The restrictions imposed in the deed from the Bartram heirs to Linsky were for the common benefit of all subsequent lot owners in the tract conveyed. The restrictions create a right or interest in them in the nature of an easement which will be enforced in equity against the grantee of one of the other lots. Baker v. Lunde, 96 Conn. 530, 537, 114 Atl. 673; Lacentra v. Valeri, 244 Mass. 404, 138 N. E. 388; Evans v. Foss, 194 Mass. 513, 80 N. E. 587; Stewart v. Finkelstone, 206 Mass. 29, 34, 92 N. E. 37; Halle v. Newbold, 69 Md. 265, 270, 14 Atl. 662; Clark v. Martin, 49 Pa. St. 289; Eckhart v. Irons, 128 Ill. 568, 20 N. E. 687; 13 Cyc. 714; Chapman v. Gordon, 29 Ga. 250, 254; Columbia College v. Lynch, 70 N. Y. 440; Greene v. Creighton, 7 R. I. 1; Allen v. Detroit, 167 Mich. 464, 133 N. W. 317; note, 21 A. L. R. 1324. The plaintiff was therefore entitled to his action in equity against the grantee of any of the lots compris-' ing the tract conveyed to Linsky for his violation of the restriction subject to which the tract was conveyed. The right of the plaintiff as a prior purchaser to the defendant from the original owner to enforce the restrictions in the deed from the original owner of this tract does not give him the right to enforce other and different restrictions contained in a subsequent deed of any of the lots of the tract. There is no privity between the prior and subsequent purchaser. Doerr v. Cobb, 146 Mo. App. 342, 123 S. W. 547; Mulligan v. Jordan, 50 N. J. Eq. 363, 24 Atl. 543; Roberts v. Scull, 58 N. J. Eq. 396, 401, 43 Atl. 583; Summers v. Beeler, 90 Md. 474, 45 Atl. 19; note, 33 A. L. R. 676. Instances of exceptions to this rule would occur where the stipulations in the prior deed gave to the grantee his right to enforce restrictions against grantees of subsequent lots in the same tract, or where such a right might be implied from the conveyances when *183 made as parts of a uniform building scheme. Other exceptions to the application of this rule may undoubtedly arise. Milligan v. Balson, 214 Mo. App. 627, 264 S. W. 73.

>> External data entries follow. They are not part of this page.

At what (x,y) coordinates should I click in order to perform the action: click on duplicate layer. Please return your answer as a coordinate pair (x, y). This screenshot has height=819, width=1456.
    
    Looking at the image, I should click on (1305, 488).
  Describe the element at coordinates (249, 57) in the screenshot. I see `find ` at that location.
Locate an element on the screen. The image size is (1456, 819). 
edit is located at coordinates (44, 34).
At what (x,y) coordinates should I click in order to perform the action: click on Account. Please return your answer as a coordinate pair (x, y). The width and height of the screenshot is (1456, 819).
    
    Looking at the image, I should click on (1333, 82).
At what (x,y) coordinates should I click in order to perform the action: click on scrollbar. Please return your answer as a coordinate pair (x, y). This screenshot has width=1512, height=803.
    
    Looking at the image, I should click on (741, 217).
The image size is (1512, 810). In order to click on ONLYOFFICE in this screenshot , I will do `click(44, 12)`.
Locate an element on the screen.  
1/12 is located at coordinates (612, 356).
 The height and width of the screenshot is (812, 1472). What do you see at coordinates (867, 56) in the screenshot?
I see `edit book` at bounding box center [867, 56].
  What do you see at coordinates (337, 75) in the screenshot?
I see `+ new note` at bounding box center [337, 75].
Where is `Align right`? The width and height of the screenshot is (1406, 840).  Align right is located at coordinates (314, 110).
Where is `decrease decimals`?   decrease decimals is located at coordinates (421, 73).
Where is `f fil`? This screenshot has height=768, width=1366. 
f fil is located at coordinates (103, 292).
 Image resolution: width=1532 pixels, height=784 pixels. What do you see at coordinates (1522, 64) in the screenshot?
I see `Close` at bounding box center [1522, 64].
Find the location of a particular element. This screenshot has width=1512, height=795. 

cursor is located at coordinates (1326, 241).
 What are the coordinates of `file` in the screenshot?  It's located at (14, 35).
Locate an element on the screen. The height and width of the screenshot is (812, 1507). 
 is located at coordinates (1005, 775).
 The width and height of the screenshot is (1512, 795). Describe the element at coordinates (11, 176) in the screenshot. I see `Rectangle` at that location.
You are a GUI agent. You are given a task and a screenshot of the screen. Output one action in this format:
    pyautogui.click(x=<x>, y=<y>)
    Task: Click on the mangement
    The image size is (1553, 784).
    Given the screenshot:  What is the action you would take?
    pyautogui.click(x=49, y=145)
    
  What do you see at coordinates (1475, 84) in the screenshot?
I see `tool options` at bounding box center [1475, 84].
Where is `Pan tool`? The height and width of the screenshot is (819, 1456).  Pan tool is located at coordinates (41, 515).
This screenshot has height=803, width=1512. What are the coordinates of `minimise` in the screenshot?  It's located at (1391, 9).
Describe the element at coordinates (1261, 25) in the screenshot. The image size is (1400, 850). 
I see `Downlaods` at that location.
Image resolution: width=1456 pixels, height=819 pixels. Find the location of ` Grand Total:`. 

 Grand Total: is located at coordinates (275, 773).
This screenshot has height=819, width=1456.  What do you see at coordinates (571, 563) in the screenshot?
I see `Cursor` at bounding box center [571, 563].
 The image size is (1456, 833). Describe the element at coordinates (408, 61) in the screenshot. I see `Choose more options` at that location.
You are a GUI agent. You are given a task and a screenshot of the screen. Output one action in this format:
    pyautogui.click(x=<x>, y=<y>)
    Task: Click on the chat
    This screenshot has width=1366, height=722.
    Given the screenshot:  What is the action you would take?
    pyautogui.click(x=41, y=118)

The extension of the restrictions in the conveyances to the defendant over those in the conveyance by the Bartram heirs to Linsky cannot be enforced in this action by the plaintiff, since as a prior purchaser he has no right or interest in enforcing these restrictions. Following these restrictions is the provision: “Said restrictions shall be covenants running with and against the land hereby conveyed and shall be enforceable at law and equity by the grantor herein named or by the owner at any time of any portion of said premises.” So far as the record discloses no one can enforce them save Linsky, the grantor of defendant.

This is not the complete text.